The two main candidates for the world's most powerful elective office are poles apart on several science-related issues. Their answers to a series of questions on these topics reveal a rich tapestry of disagreement (see News Feature, page 238).

George W. Bush advocates the modernizing of America's nuclear-weapons stockpile, whereas John Kerry would halt such work. Kerry states emphatically that climate change requires “concrete steps” to limit emissions of greenhouse gases in the United States, and to restart international negotiations on emissions limits; Bush acknowledges that climate change is a “serious long-term issue” but says that “considerable uncertainty” surrounds its impact.

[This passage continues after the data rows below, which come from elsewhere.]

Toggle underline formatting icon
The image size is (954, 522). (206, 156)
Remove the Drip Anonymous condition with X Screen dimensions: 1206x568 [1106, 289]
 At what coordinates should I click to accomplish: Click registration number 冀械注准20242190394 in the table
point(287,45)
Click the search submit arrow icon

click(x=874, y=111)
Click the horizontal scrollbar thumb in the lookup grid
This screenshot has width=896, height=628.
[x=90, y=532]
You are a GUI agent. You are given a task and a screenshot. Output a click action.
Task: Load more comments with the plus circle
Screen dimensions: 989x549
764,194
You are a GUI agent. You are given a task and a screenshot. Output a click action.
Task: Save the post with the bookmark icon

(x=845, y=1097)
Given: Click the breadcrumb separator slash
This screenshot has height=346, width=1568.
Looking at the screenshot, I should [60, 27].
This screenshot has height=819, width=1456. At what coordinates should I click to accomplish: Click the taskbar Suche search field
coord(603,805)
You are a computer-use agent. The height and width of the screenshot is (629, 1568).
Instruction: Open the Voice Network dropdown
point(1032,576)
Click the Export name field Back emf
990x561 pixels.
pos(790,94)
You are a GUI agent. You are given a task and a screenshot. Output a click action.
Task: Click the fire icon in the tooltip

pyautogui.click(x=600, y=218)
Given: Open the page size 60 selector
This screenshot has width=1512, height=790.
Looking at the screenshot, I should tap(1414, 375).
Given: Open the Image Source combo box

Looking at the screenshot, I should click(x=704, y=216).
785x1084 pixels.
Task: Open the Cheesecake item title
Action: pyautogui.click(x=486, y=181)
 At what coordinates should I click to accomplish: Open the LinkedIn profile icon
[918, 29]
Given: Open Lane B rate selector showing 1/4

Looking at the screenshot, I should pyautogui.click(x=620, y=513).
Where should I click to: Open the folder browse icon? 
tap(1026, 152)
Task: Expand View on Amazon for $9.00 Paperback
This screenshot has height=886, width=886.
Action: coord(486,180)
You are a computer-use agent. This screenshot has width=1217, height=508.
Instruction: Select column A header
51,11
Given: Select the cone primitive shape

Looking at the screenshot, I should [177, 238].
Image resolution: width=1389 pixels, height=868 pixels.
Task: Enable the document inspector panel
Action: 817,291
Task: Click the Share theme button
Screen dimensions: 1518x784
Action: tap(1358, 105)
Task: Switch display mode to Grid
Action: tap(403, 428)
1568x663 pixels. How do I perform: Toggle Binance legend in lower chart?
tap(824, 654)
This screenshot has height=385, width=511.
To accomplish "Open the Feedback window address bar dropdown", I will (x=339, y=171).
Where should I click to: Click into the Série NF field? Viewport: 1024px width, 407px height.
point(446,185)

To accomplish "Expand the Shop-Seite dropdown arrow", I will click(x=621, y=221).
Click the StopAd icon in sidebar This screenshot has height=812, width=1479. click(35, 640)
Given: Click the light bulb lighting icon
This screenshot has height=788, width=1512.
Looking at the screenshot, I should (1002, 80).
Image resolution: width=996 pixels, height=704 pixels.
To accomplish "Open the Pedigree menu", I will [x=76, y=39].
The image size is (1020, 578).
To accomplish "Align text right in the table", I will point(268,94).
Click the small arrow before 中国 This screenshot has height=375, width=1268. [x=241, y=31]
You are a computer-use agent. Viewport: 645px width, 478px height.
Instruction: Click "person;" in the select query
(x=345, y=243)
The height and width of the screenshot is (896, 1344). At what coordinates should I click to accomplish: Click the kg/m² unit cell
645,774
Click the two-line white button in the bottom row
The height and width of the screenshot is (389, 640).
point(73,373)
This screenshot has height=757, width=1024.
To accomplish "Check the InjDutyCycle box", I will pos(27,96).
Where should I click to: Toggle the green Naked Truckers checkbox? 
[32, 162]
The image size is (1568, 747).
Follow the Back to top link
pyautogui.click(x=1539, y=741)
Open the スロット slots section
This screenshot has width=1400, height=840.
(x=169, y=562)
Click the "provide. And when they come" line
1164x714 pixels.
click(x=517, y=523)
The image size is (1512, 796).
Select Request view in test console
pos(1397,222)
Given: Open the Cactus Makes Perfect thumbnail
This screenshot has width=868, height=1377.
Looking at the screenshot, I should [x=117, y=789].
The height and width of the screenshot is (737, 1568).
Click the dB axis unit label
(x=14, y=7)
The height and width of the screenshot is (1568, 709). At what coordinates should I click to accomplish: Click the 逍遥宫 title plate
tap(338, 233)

Kerry promises to clean up the process from which the government gets scientific advice, insinuating that Bush has sullied it. And so on.

But for the casual observer (and anyone who hasn't made up their mind yet is probably observing pretty casually), there is only one scientific issue in the election: human embryonic stem-cell research.

Bush wanted to defuse the issue when he announced guidelines on 9 August 2001 whereby researchers could obtain federal funding to work with embryonic stem-cell lines derived before then. Kerry recognized the unpopularity of Bush's compromise and made much of it at this year's Democratic convention in Boston, where, one of his acolytes bizarrely boasts, he mentioned embryonic stem cells more often than unemployment. His strategists want to use embryonic stem-cell research as a “wedge issue” in the campaign. In the parlance of the political consultant, a wedge is a block of very hard material of triangular cross-section that will be hammered repeatedly into something softer — one's opponent's support base — in order to split it up.

Some science lobbyists argue (without much conviction) that the debate is a healthy one, exposing the public to some of the intricacies of cell biology. But the emergence of the stem-cell issue as part of this bitterly divisive campaign is problematic for developmental biology, and for science as a whole.

For a start, the argument threatens to subsume all other aspects of biology in the public mind. When one staff member at a scientific society took a vacation last month to Alaska, he told a fellow vacationer that he worked “in biomedical research”. “Oh,” said the man, a resident of Cleveland, in the great swing state of Ohio. “So you work on stem cells?”

More seriously, the debate lumps the scientific community on one side of what is really an ethical and moral, rather than a scientific, question. There are many scientific questions that could be asked in the campaign to which the scientific method can perhaps provide an answer, such as: “Is global warming being caused primarily by greenhouse-gas emissions?”

The stem-cell question falls into a different category. The question: “In what circumstances is it appropriate to use human embryos for fundamental scientific research?” is essentially a moral and ethical one. Scientists can inform the public on aspects of the question, but they cannot answer it.

Many scientists see Bush's guidelines as an unnecessary barrier to important research, and rightly so. It is entirely appropriate that they should seek to engage the public on the question. But the rallying of various prominent supporters, and of disease-specific lobby groups, to the cause has resulted in some over-the-top claims being made about the likely impact of stem-cell research on treatments for diseases such as Alzheimer's.

As Oscar Wilde might have said, it is better for science to be talked about in the campaign than for it not to be talked about. But the nature of the current conversation carries risks. These can be minimized if scientists refrain from making extravagant public claims on behalf of embryonic stem-cell research, and endeavour, against all the odds, to maintain a genuine dialogue with people of good faith who are worried about the moral and ethical limits of developmental biology.